Your favorite gay curator has done it again. Jonathan Katz makes up for everything the Met's Costume Institute has ignored all these years: On display at FIT through January 4, A Queer History of Fashion showcases about 100 ensembles spanning 300 years.
Get the catalog A Queer History of Fashion: From the Closet to the Catwalk.
The publisher: "From Christian Dior to Yves Saint Laurent and Alexander McQueen, many of the greatest fashion designers of the past century have been gay. Fashion and style have played an important role within the LGBTQ community, as well, even as early as the 18th century. This provocative book looks at the history of fashion through a queer lens, examining high fashion as a site of gay cultural production and exploring the aesthetic sensibilities and unconventional dress of LGBTQ people, especially since the 1950s, to demonstrate the centrality of gay culture to the creation of modern fashion.

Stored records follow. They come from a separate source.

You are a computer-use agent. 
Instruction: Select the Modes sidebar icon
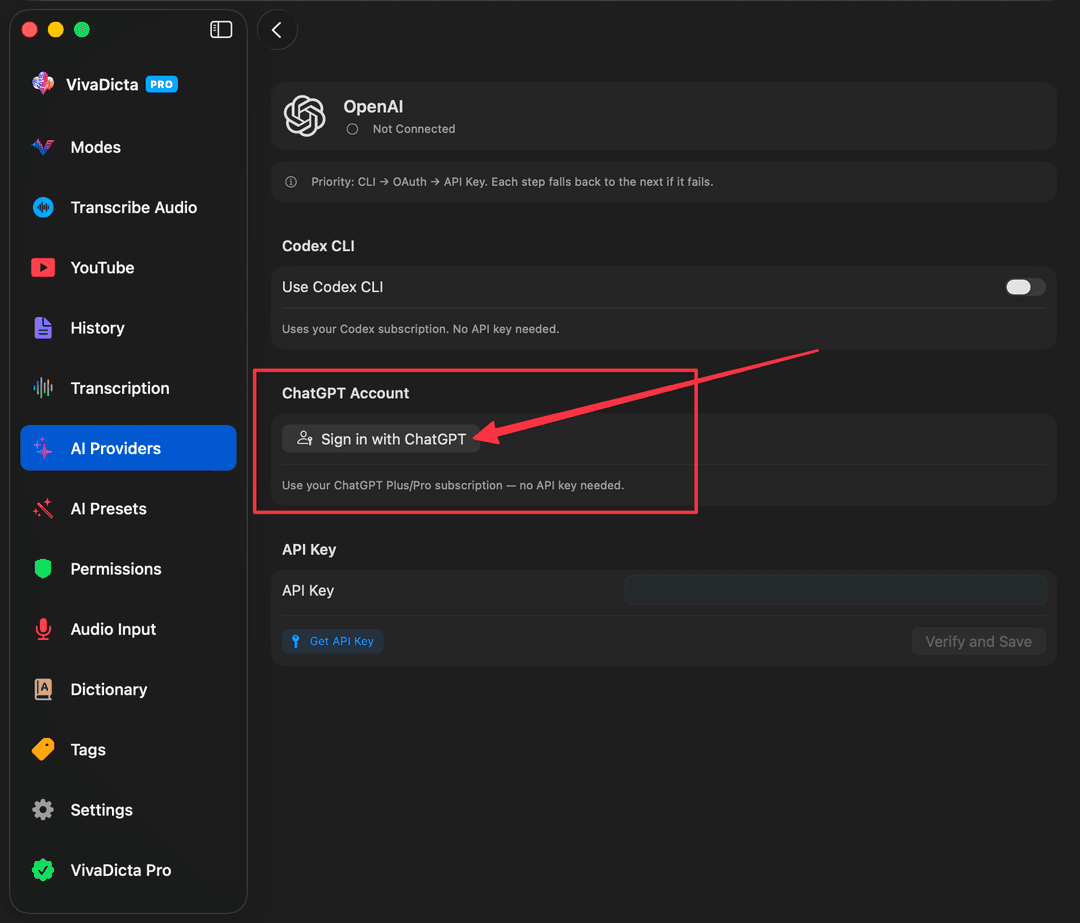pyautogui.click(x=42, y=147)
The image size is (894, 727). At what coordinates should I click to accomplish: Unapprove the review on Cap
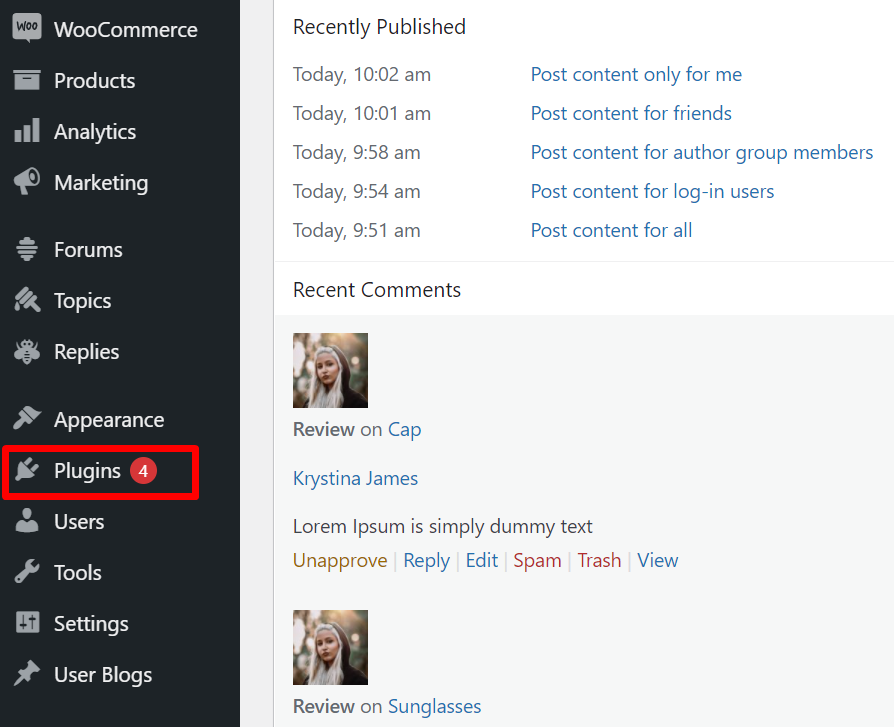340,560
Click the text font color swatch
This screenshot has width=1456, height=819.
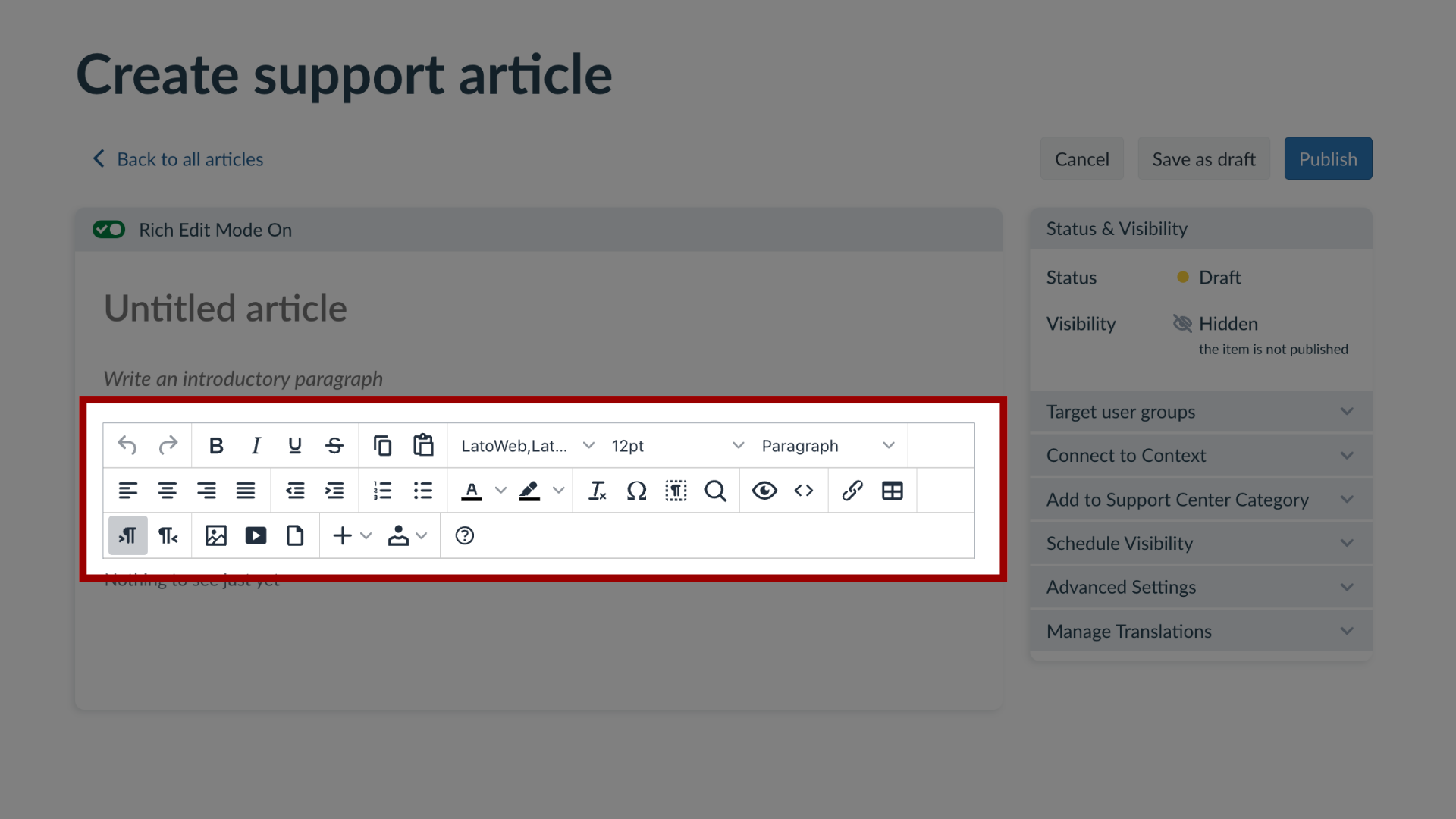click(x=470, y=490)
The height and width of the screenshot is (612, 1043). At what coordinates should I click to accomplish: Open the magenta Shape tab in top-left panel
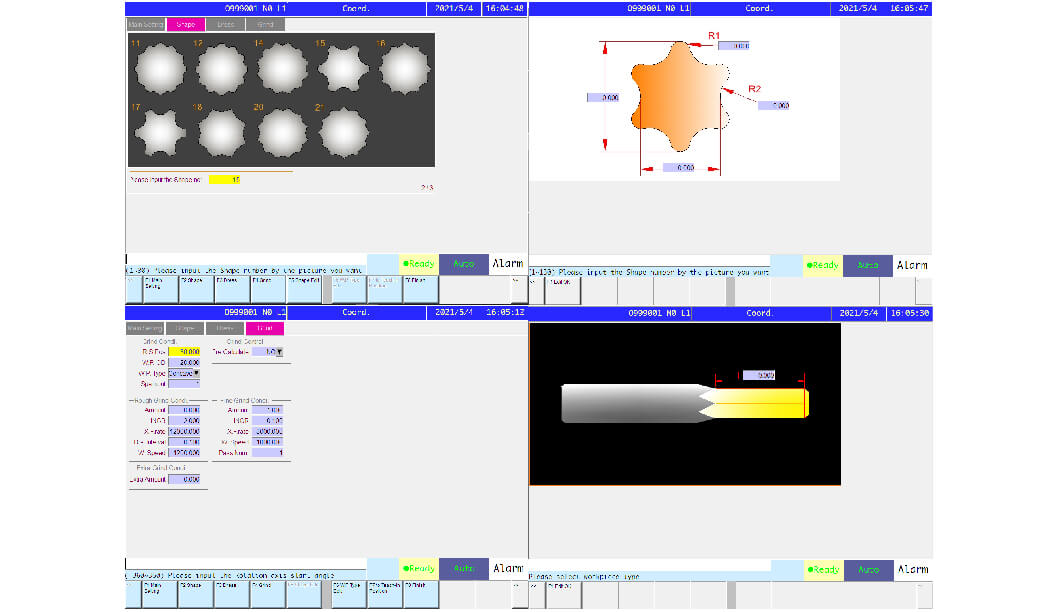tap(186, 23)
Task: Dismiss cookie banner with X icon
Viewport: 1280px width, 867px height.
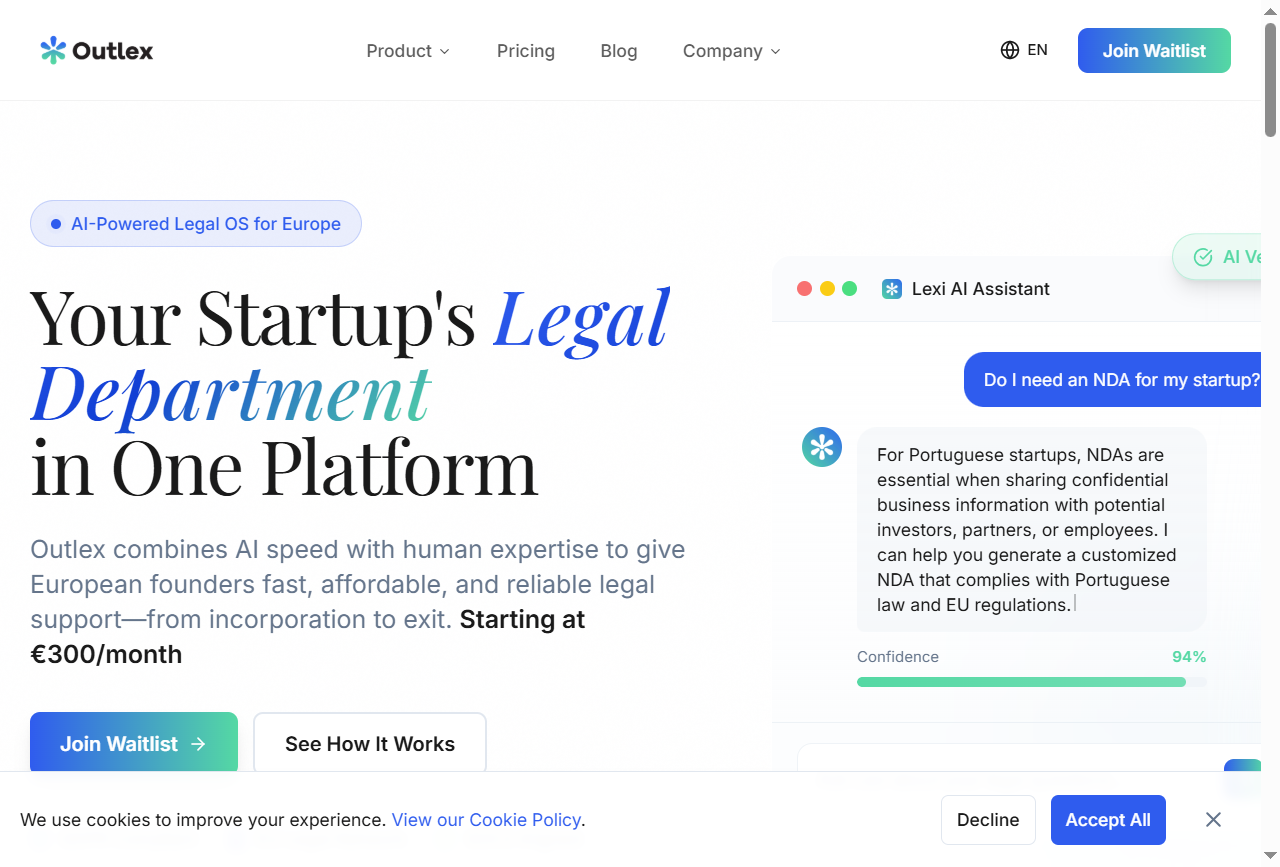Action: point(1213,820)
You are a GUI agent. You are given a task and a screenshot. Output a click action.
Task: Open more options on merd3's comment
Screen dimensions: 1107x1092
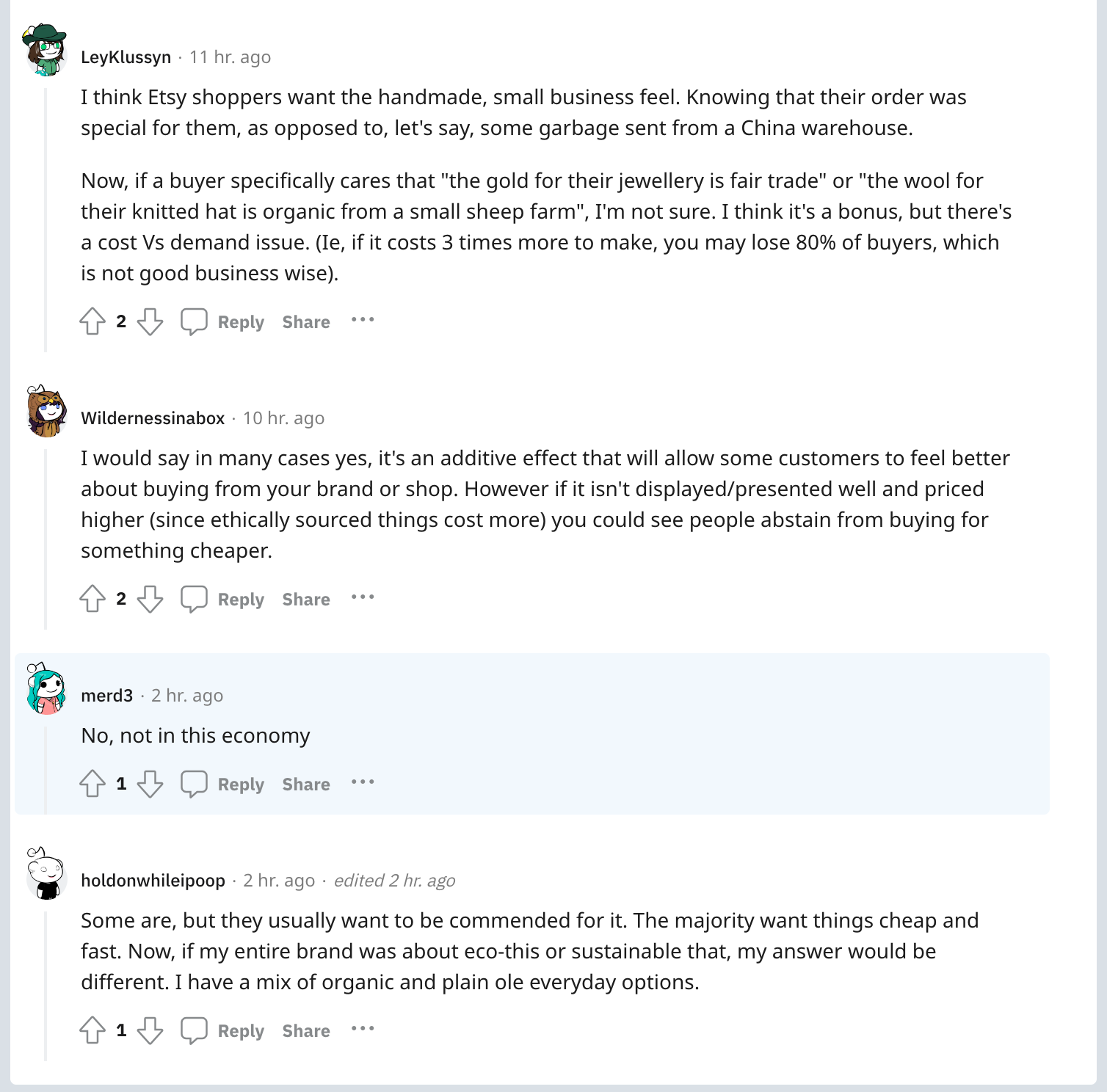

"Contributions by some of the world’s most acclaimed scholars of gay history and fashion – including Christopher Breward, Shaun Cole, Vicki Karaminas, Jonathan D. Katz, Peter McNeil, and Elizabeth Wilson – investigate topics such as the context in which key designers’ lives and works form part of a broader “gay” history; the “archeology” of queer attire back to the homosexual underworld of 18th-century Europe; and the influence of LGBTQ subcultural styles from the trouser suits worn by Marlene Dietrich (which inspired Yves Saint Laurent’s “Le Smoking”) to the iconography of leather. Sumptuous illustrations include both fashion photography and archival imagery."
With blogs like this around I don't even need website anymore. I can just visit here and see all the latest happenings in the world.
Posted by: page | November 13, 2013 at 04:53 AM
Once again, Band of Thebes sends me in the right direction. Thank you. I went to this exhibit yesterday and loved it.